Shayeb called the video "astonishing."

"When I first saw the video, I didn’t even know what they were saying. I kept replaying it and replaying it, and I finally heard what they were saying. I must have misheard because there’s no way they’re chanting this on a bus full of people. It’s not like one person, it’s an entire bus full of people chanting this," Shayeb said. "You’re kind of happy it surfaced because you want people to know this is happening."

Marquis Ard, a 23-year-old black student who said he came to OU from Chicago in 2014, sat in the front row for Boren's news conference. When Boren said the fraternity was no longer welcome at the school, Ard, seated on top of one of the auditorium's Crimson and cream chairs, lowered his head and raised his right hand in a fist.

"That was just an homage to past black leaders, to the civil rights movement of the 1960s," Ard said. "When (Boren) said that, that's what I wanted to hear. It really hit me."

Ard said he was surprised by some of the racism he's encountered since he arrived at OU last fall. He said he has been called the N-word before by other students, and by vehicles that have driven past him as he walked through the campus and town.

So, he said, he hoped Boren's demeanor from the news conference — where the president said the university would not help affected SAE members, who have until Tuesday night to be out of their house — doesn't end as soon as this controversy does.

"We have a huge way to go here," Ard said. "I'm unapologetically black, and I will not let (SAE) actions define me."

Meanwhile, for SAE students who lived in the home, Monday was a dreary day. With rain falling and less than two days to be out of the house — not to mention Boren's insistence that the school would not help them find other accommodations — many spent the day moving boxes into trailers as dozens of news cameras watched.

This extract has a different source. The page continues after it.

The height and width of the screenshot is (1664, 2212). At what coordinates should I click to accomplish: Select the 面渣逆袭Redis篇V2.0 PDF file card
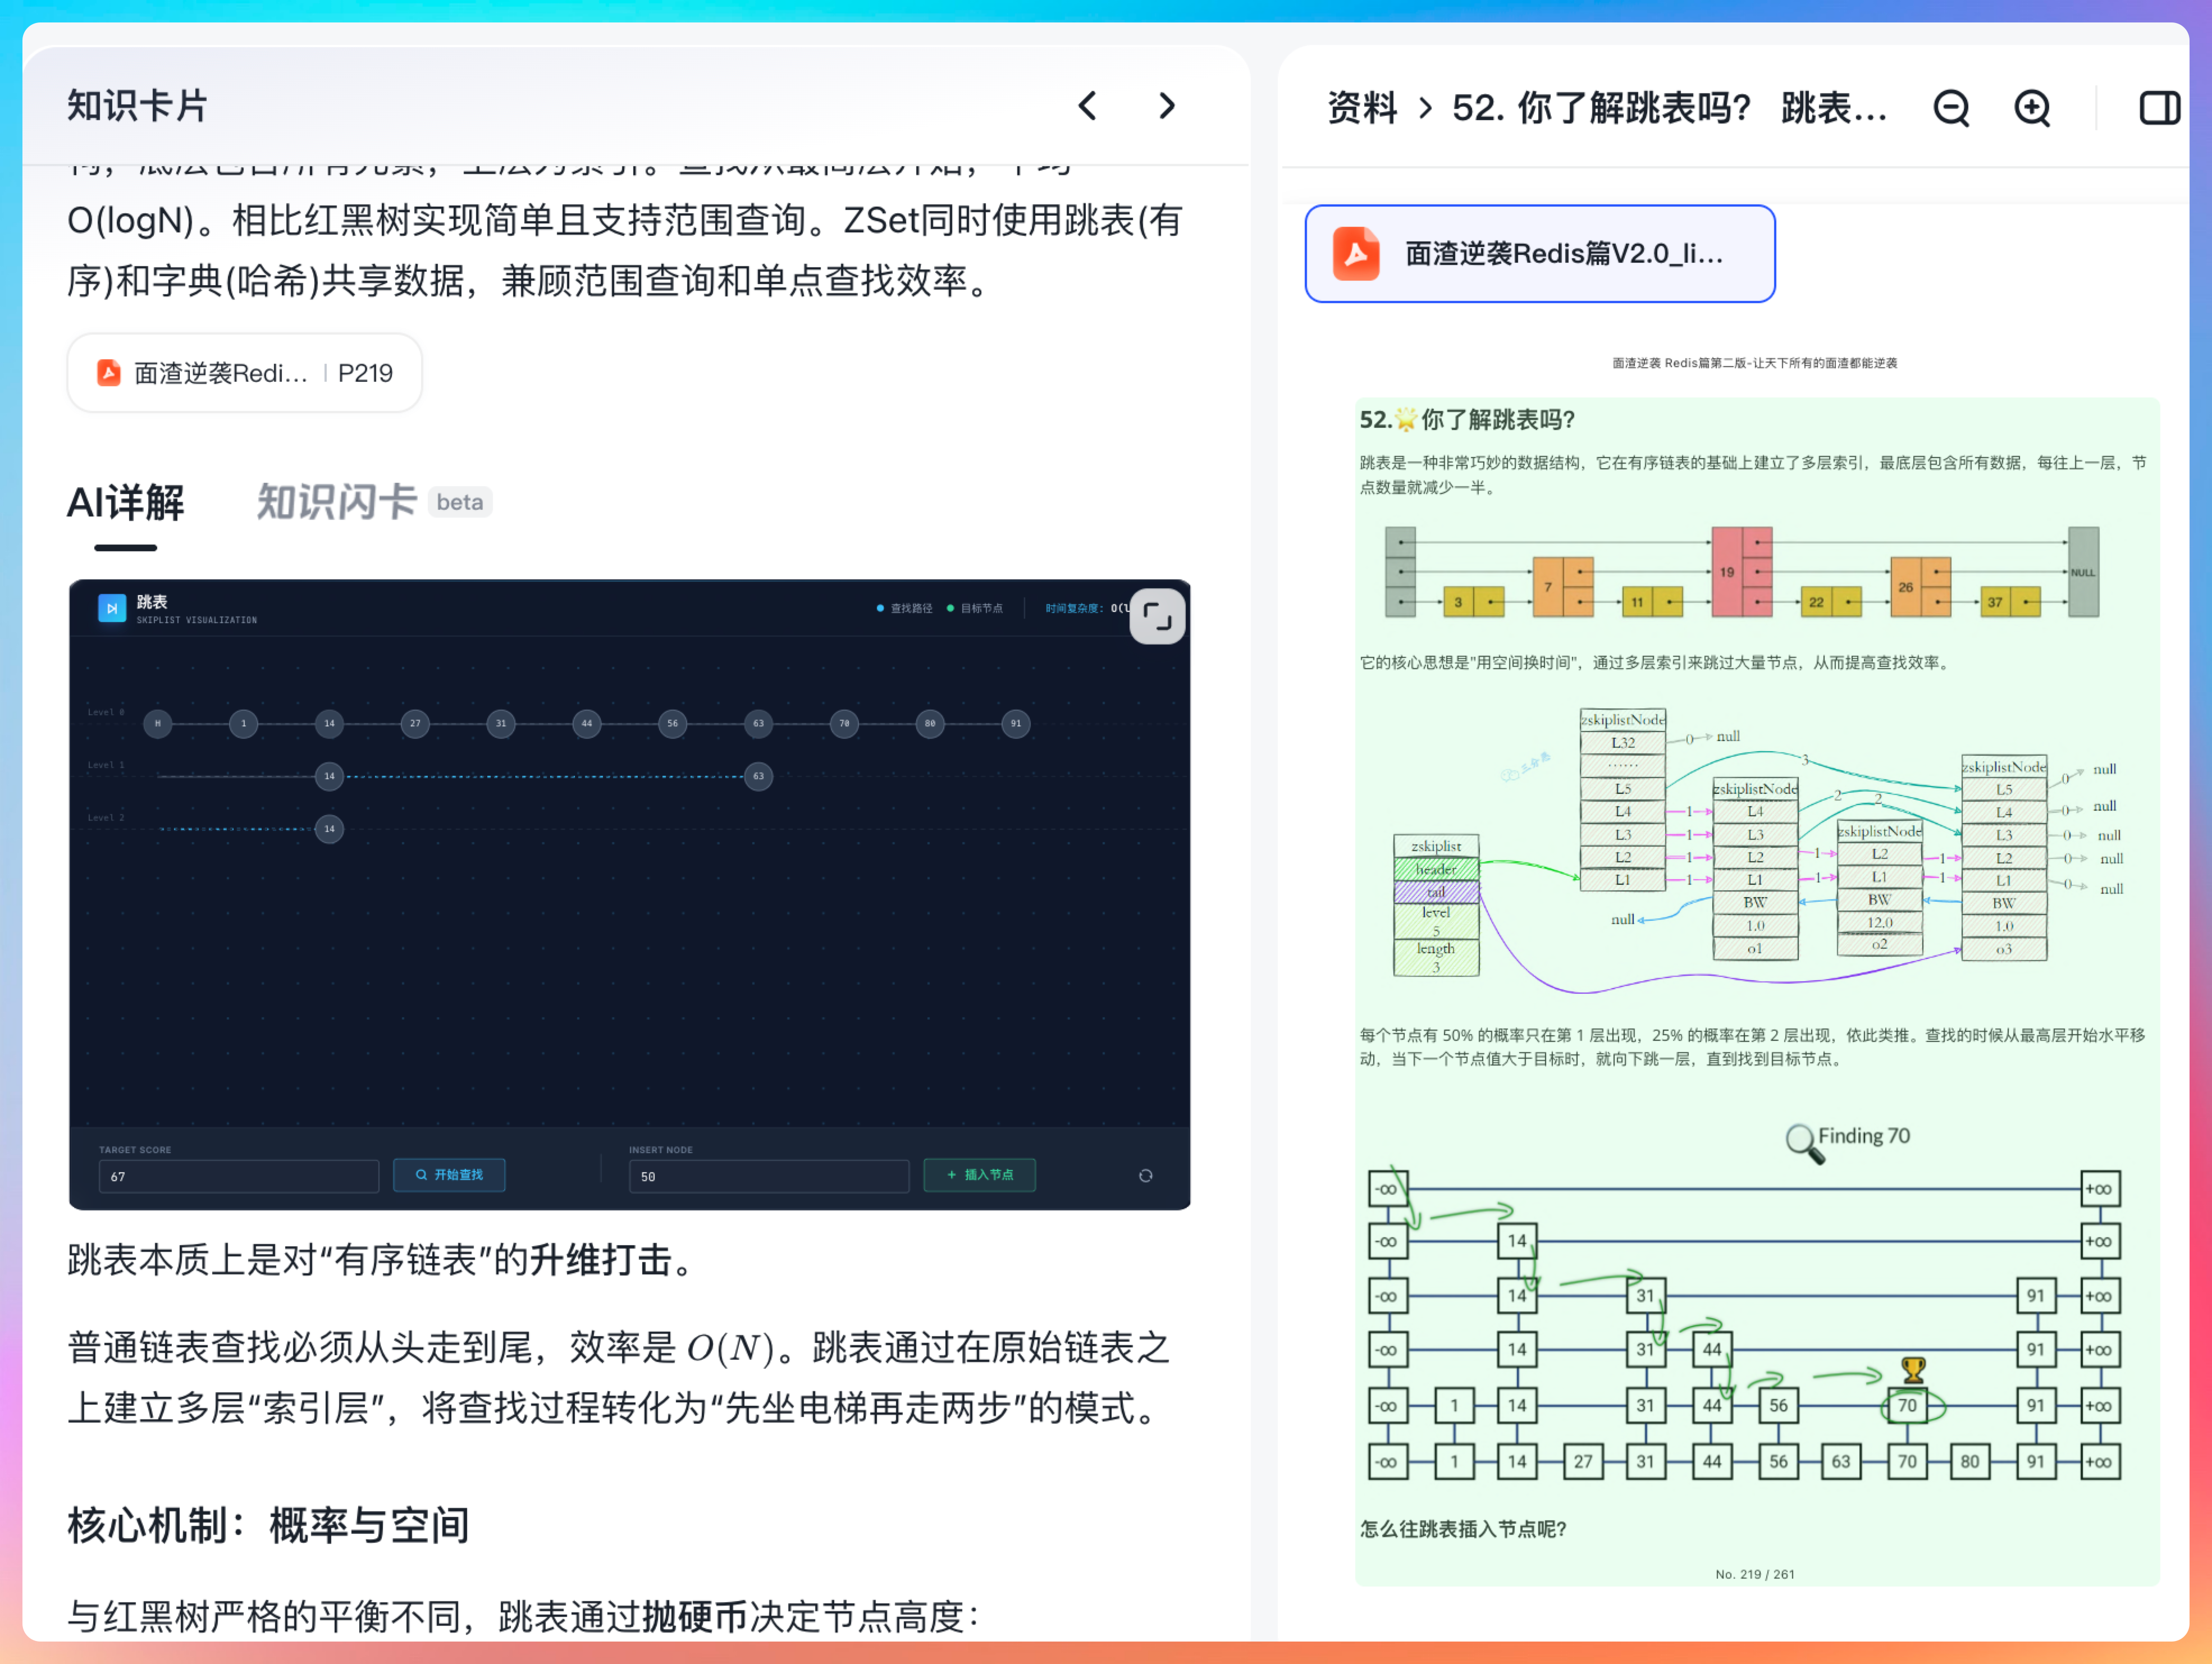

The walls outside the SAE home were scribbled with black spray paint, some of which was unintelligible.

But one painted line, though it was not completed, was as clear as anything Boren said.

It read "tear it d," presumably meaning "tear it down."




Original story from Monday morning

The Sigma Alpha Epsilon fraternity has closed its chapter at the University of Oklahoma, just hours after a video appeared online Sunday night showing reported members of the organization chanting racial slurs.

“SAE is a diverse organization, and we have zero tolerance for racism or any bad behavior," Brad Cohen, the fraternity’s national president, said in a news release. "When we learned about this incident, I called an immediate board meeting, and we determined with no mental reservation whatsoever that this chapter needed to be closed immediately."

According to the release, all of the Oklahoma Kappa chapter's members have been suspended, and those members found to be responsible for the incident may have their membership privileges revoked permanently.

The announcement came after OU President David Boren said school officials were investigating the incident after OU Unheard — self-described as an alliance of black OU students — sent Boren the video.

The 10-second video, posted at 6:40 p.m. Sunday, features men singing "there will never be a n----r in SAE," along with a line referencing lynching.

The student group, in its tweet to Boren, said "racism is alive at The University of Oklahoma." Unheard alleges the video was filmed Saturday while fraternity members were en route to a date party.

Boren responded less than an hour later with a tweet of his own:

Boren later issued an updated statement, saying that "if the reports are true, the chapter will no longer remain on campus."

After the video was posted, Unheard retweeted statements of outrage from students and others. IFC, as referenced in this tweet, stands for the Interfraternity Council.

A news release from Unheard states the video makes it clear that discrimination against people of color is widespread and that they "will not accept this."